DESCRIPTION OF THE TASK:
An identical copy of every entry below is the required output.

INPUT:
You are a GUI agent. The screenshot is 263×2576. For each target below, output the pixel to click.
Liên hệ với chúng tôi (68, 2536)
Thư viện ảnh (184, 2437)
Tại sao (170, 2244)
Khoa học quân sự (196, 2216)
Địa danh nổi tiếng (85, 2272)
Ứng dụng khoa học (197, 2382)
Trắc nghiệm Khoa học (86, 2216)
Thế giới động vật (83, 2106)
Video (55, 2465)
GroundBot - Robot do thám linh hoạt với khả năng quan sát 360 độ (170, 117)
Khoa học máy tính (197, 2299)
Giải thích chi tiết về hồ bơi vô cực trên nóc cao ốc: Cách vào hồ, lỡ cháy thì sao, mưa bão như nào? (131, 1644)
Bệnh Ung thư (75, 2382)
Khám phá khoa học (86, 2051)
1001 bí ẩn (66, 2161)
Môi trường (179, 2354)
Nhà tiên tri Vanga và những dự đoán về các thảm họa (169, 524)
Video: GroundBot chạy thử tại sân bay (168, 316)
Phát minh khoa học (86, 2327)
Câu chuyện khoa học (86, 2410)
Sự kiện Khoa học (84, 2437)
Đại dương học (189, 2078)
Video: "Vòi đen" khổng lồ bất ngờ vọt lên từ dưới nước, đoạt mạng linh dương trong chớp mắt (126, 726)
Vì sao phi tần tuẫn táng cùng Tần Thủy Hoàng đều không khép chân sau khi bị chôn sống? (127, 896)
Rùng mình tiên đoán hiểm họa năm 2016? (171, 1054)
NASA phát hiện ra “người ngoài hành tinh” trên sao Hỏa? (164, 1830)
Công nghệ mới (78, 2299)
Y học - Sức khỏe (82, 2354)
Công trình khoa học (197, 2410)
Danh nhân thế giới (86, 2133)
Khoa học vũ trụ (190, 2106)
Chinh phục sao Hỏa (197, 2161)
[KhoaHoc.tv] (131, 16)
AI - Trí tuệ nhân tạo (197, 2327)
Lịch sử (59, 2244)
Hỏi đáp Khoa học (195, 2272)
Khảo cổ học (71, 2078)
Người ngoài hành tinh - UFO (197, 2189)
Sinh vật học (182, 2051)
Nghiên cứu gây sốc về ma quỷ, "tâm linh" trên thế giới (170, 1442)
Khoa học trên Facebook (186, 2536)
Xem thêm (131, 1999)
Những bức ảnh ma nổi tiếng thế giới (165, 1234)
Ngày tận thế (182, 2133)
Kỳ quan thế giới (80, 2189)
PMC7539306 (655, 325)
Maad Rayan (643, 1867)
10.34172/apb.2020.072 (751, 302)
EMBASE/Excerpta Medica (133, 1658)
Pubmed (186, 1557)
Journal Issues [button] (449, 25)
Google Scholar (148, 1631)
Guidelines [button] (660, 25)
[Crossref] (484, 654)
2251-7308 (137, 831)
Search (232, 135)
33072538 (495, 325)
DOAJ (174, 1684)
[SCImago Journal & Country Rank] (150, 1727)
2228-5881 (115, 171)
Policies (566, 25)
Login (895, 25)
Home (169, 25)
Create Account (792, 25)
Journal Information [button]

REPLY TO THE EXERCISE:
You are a GUI agent. The screenshot is 263×2576. For each target below, output the pixel to click.
Liên hệ với chúng tôi (68, 2536)
Thư viện ảnh (184, 2437)
Tại sao (170, 2244)
Khoa học quân sự (196, 2216)
Địa danh nổi tiếng (85, 2272)
Ứng dụng khoa học (197, 2382)
Trắc nghiệm Khoa học (86, 2216)
Thế giới động vật (83, 2106)
Video (55, 2465)
GroundBot - Robot do thám linh hoạt với khả năng quan sát 360 độ (170, 117)
Khoa học máy tính (197, 2299)
Giải thích chi tiết về hồ bơi vô cực trên nóc cao ốc: Cách vào hồ, lỡ cháy thì sao, mưa bão như nào? (131, 1644)
Bệnh Ung thư (75, 2382)
Khám phá khoa học (86, 2051)
1001 bí ẩn (66, 2161)
Môi trường (179, 2354)
Nhà tiên tri Vanga và những dự đoán về các thảm họa (169, 524)
Video: GroundBot chạy thử tại sân bay (168, 316)
Phát minh khoa học (86, 2327)
Câu chuyện khoa học (86, 2410)
Sự kiện Khoa học (84, 2437)
Đại dương học (189, 2078)
Video: "Vòi đen" khổng lồ bất ngờ vọt lên từ dưới nước, đoạt mạng linh dương trong chớp mắt (126, 726)
Vì sao phi tần tuẫn táng cùng Tần Thủy Hoàng đều không khép chân sau khi bị chôn sống? (127, 896)
Rùng mình tiên đoán hiểm họa năm 2016? (171, 1054)
NASA phát hiện ra “người ngoài hành tinh” trên sao Hỏa? (164, 1830)
Công nghệ mới (78, 2299)
Y học - Sức khỏe (82, 2354)
Công trình khoa học (197, 2410)
Danh nhân thế giới (86, 2133)
Khoa học vũ trụ (190, 2106)
Chinh phục sao Hỏa (197, 2161)
[KhoaHoc.tv] (131, 16)
AI - Trí tuệ nhân tạo (197, 2327)
Lịch sử (59, 2244)
Hỏi đáp Khoa học (195, 2272)
Khảo cổ học (71, 2078)
Người ngoài hành tinh - UFO (197, 2189)
Sinh vật học (182, 2051)
Nghiên cứu gây sốc về ma quỷ, "tâm linh" trên thế giới (170, 1442)
Khoa học trên Facebook (186, 2536)
Xem thêm (131, 1999)
Những bức ảnh ma nổi tiếng thế giới (165, 1234)
Ngày tận thế (182, 2133)
Kỳ quan thế giới (80, 2189)
PMC7539306 (655, 325)
Maad Rayan (643, 1867)
10.34172/apb.2020.072 (751, 302)
EMBASE/Excerpta Medica (133, 1658)
Pubmed (186, 1557)
Journal Issues [button] (449, 25)
Google Scholar (148, 1631)
Guidelines [button] (660, 25)
[Crossref] (484, 654)
2251-7308 (137, 831)
Search (232, 135)
33072538 (495, 325)
DOAJ (174, 1684)
[SCImago Journal & Country Rank] (150, 1727)
2228-5881 (115, 171)
Policies (566, 25)
Login (895, 25)
Home (169, 25)
Create Account (792, 25)
Journal Information [button]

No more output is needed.